Given entries:
>>

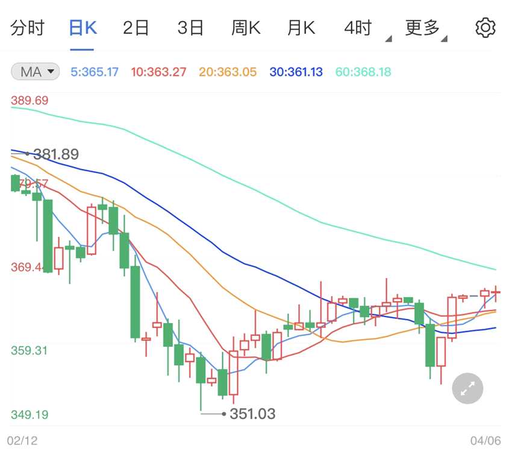Switch to the 2日 chart view
Screen dimensions: 512x451
tap(136, 28)
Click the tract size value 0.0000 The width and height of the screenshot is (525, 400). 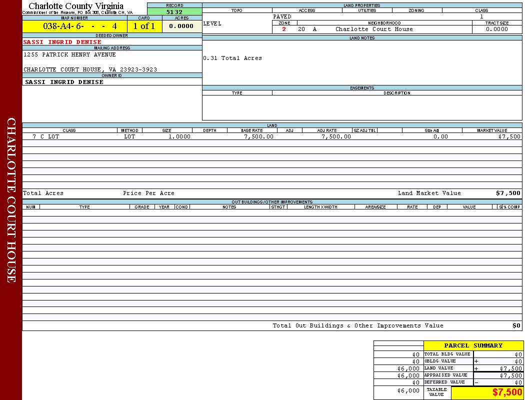click(497, 29)
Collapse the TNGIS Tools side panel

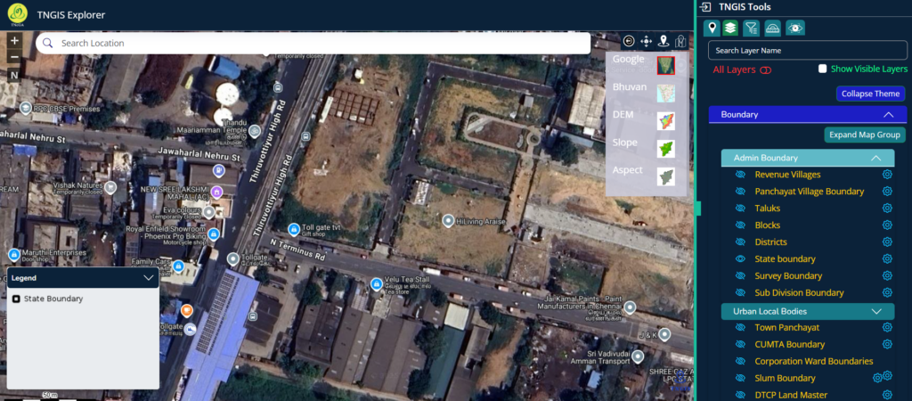(705, 7)
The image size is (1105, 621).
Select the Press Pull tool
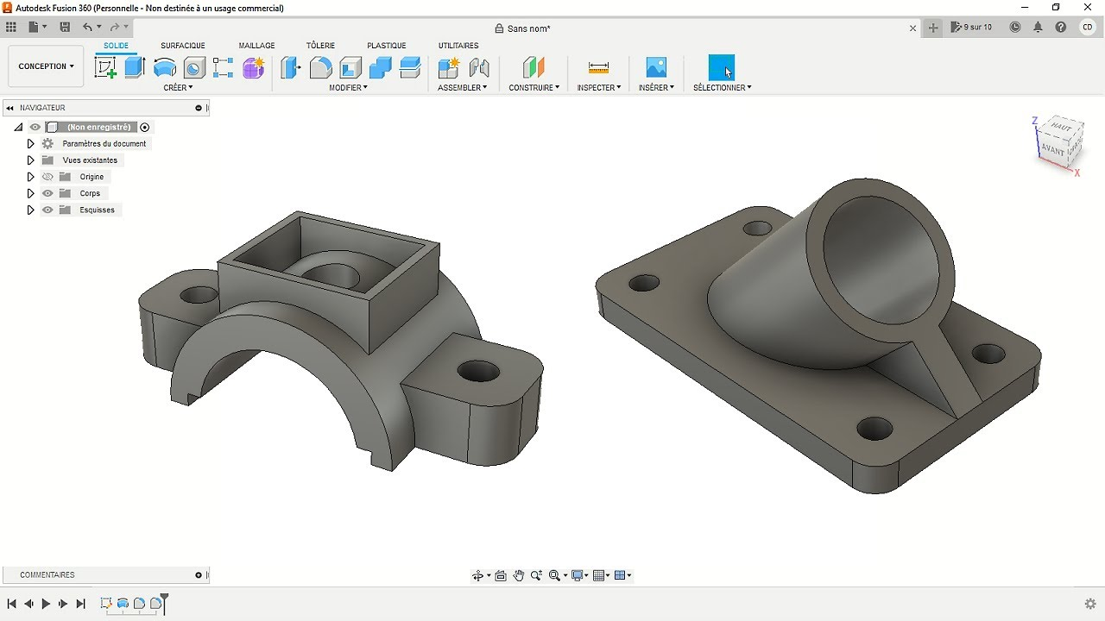click(x=291, y=67)
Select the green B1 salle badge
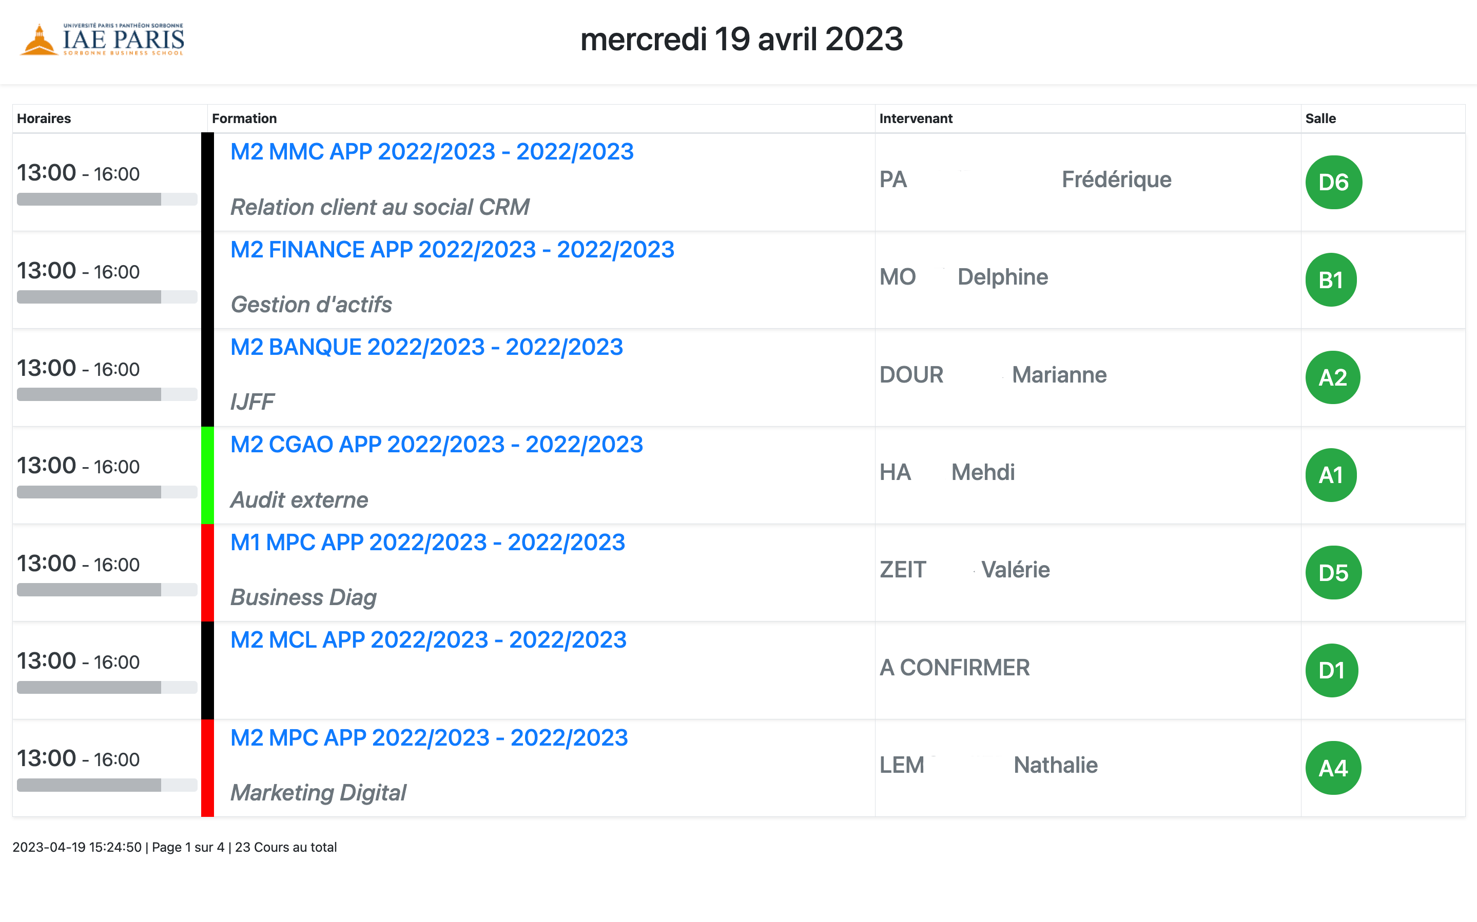Screen dimensions: 1477x922 [x=1331, y=279]
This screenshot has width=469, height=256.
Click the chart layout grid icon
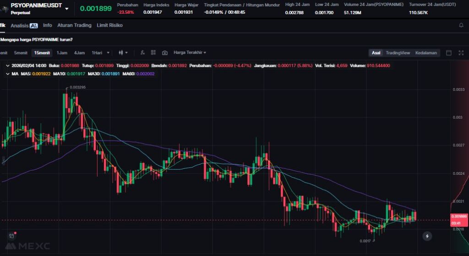pyautogui.click(x=153, y=53)
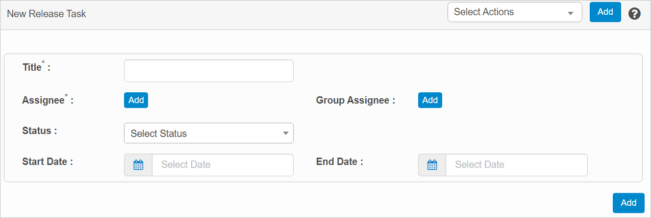Click the Start Date calendar icon

tap(138, 165)
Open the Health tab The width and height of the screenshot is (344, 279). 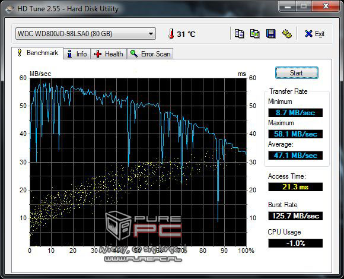(109, 54)
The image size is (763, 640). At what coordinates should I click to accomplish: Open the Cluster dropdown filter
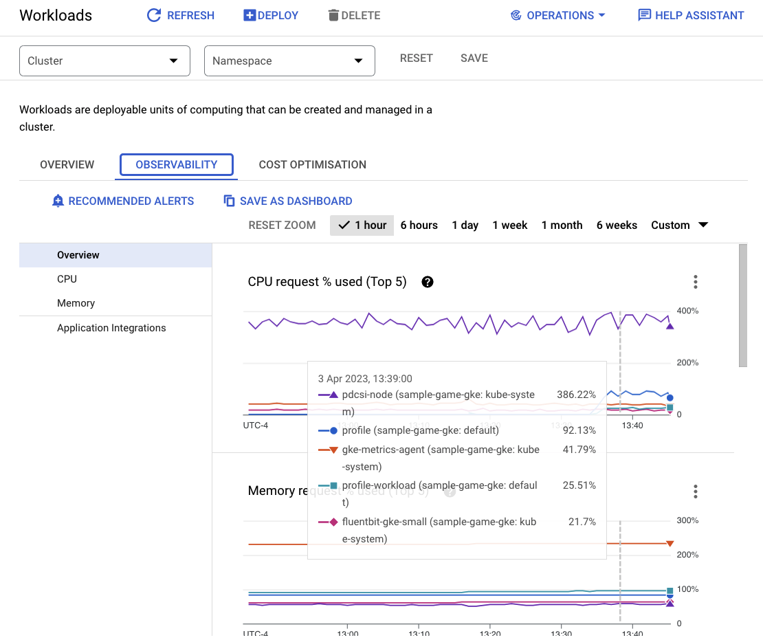pos(104,60)
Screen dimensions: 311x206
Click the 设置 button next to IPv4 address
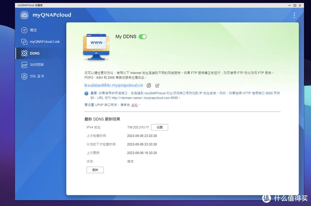pyautogui.click(x=159, y=127)
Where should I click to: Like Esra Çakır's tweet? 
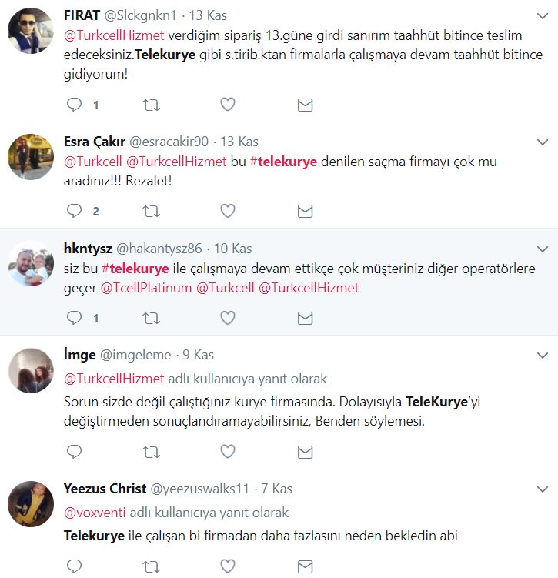[228, 211]
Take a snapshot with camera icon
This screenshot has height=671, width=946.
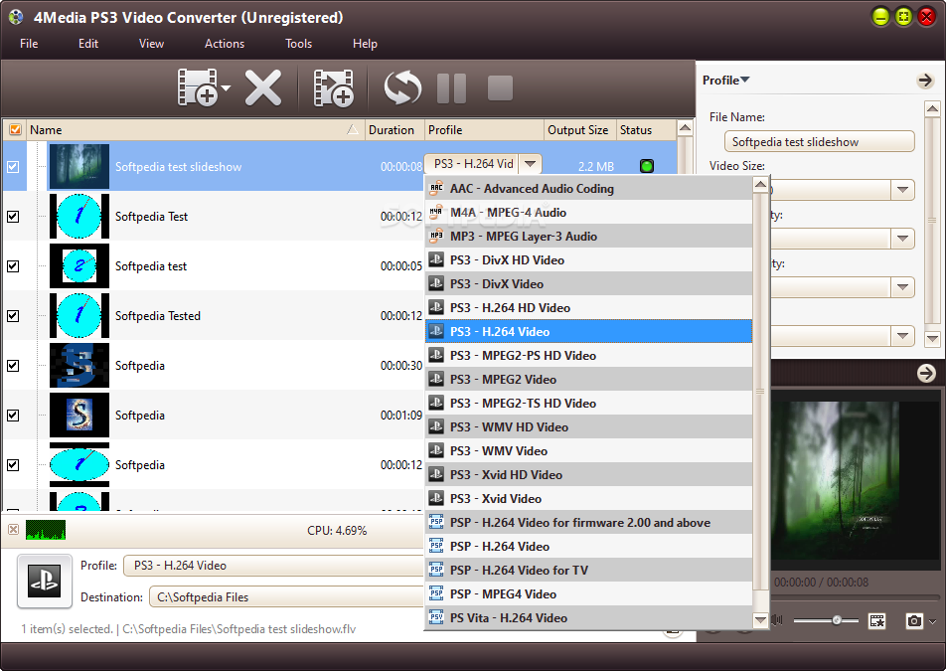[x=914, y=620]
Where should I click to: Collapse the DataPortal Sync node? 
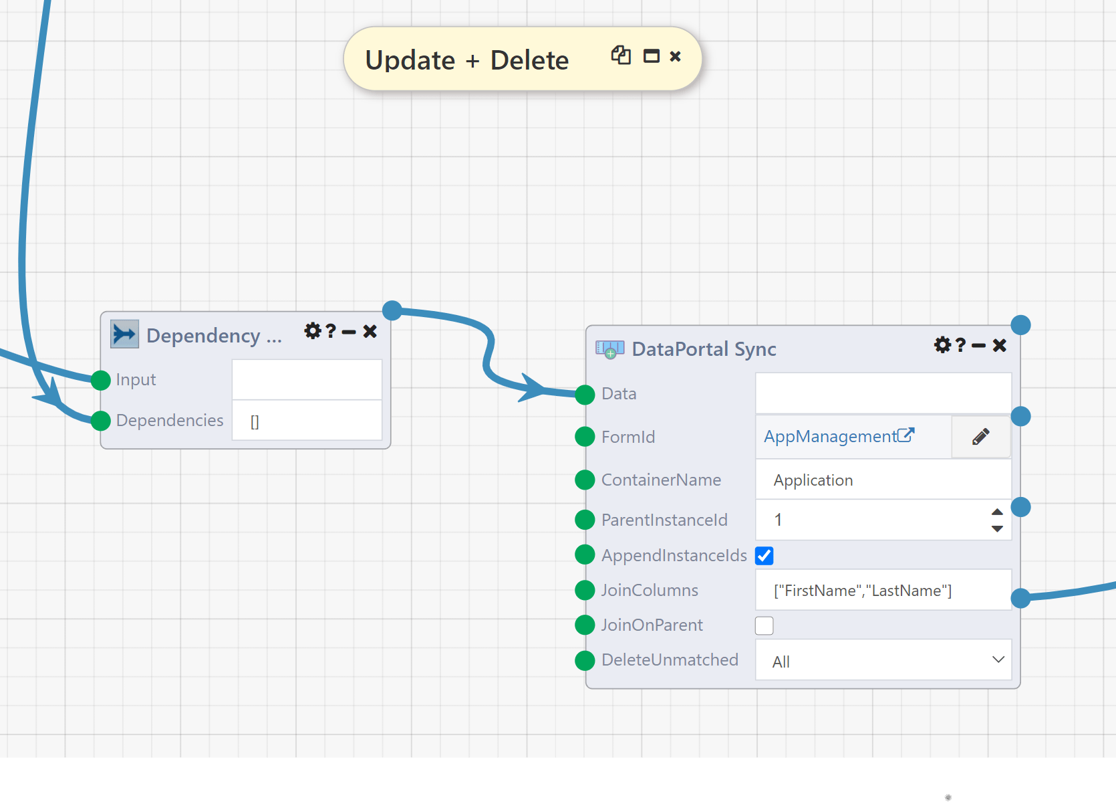[x=978, y=345]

<<

Direction: Recast everything from the line containing "Where should I click to: Like" down to the end of the records as a numbered list, leaving out blank lines and the pictures.

Final result:
1. Where should I click to: Like Esra Çakır's tweet? 
2. [228, 211]
3. Take a snapshot with camera icon
4. This screenshot has height=671, width=946.
5. [x=914, y=620]
6. Where should I click to: Collapse the DataPortal Sync node? 
7. [x=978, y=345]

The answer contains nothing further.